Segment Start: DATA LISTING

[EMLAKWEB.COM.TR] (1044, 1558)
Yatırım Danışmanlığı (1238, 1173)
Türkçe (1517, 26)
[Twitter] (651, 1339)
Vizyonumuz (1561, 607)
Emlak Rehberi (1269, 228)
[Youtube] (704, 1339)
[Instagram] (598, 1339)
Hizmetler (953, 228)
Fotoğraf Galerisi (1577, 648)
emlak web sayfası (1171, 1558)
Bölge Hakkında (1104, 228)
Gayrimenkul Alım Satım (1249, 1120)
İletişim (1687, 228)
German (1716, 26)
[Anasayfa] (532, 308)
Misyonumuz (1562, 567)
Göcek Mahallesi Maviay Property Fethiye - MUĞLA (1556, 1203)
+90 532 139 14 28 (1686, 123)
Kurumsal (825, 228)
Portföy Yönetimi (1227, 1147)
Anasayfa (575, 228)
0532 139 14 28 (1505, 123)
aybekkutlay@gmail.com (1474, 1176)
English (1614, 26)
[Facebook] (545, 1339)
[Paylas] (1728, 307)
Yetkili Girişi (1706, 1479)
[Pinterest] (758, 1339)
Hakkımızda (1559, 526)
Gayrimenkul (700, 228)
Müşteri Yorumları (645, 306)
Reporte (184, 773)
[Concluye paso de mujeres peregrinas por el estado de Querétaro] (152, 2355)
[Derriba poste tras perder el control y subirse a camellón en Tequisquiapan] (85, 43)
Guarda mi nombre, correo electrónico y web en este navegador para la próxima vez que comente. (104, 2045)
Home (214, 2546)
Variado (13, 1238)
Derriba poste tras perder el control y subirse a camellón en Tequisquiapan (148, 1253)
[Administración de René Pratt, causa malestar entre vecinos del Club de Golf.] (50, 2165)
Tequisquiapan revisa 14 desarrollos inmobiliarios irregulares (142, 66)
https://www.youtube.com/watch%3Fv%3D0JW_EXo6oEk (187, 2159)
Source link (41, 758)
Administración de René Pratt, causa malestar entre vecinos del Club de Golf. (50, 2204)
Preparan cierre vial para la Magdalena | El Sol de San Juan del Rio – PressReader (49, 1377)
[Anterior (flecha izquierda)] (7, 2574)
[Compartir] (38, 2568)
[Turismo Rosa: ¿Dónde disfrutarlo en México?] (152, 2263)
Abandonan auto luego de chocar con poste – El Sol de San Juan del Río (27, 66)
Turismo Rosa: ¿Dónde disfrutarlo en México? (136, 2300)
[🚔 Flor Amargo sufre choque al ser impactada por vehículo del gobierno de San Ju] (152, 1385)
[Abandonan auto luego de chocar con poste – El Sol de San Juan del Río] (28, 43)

Segment End: DATA LISTING

◆ **WHAT TO WORK ON**
Copy the lines above exactly. Start with the line containing "Göcek Mahallesi Maviay", end with the line containing "Golf. (50, 2204)", and include both.

◆ **OUTPUT OF THE TASK**
Göcek Mahallesi Maviay Property Fethiye - MUĞLA (1556, 1203)
+90 532 139 14 28 (1686, 123)
Kurumsal (825, 228)
Portföy Yönetimi (1227, 1147)
Anasayfa (575, 228)
0532 139 14 28 (1505, 123)
aybekkutlay@gmail.com (1474, 1176)
English (1614, 26)
[Facebook] (545, 1339)
[Paylas] (1728, 307)
Yetkili Girişi (1706, 1479)
[Pinterest] (758, 1339)
Hakkımızda (1559, 526)
Gayrimenkul (700, 228)
Müşteri Yorumları (645, 306)
Reporte (184, 773)
[Concluye paso de mujeres peregrinas por el estado de Querétaro] (152, 2355)
[Derriba poste tras perder el control y subirse a camellón en Tequisquiapan] (85, 43)
Guarda mi nombre, correo electrónico y web en este navegador para la próxima vez que comente. (104, 2045)
Home (214, 2546)
Variado (13, 1238)
Derriba poste tras perder el control y subirse a camellón en Tequisquiapan (148, 1253)
[Administración de René Pratt, causa malestar entre vecinos del Club de Golf.] (50, 2165)
Tequisquiapan revisa 14 desarrollos inmobiliarios irregulares (142, 66)
https://www.youtube.com/watch%3Fv%3D0JW_EXo6oEk (187, 2159)
Source link (41, 758)
Administración de René Pratt, causa malestar entre vecinos del Club de Golf. (50, 2204)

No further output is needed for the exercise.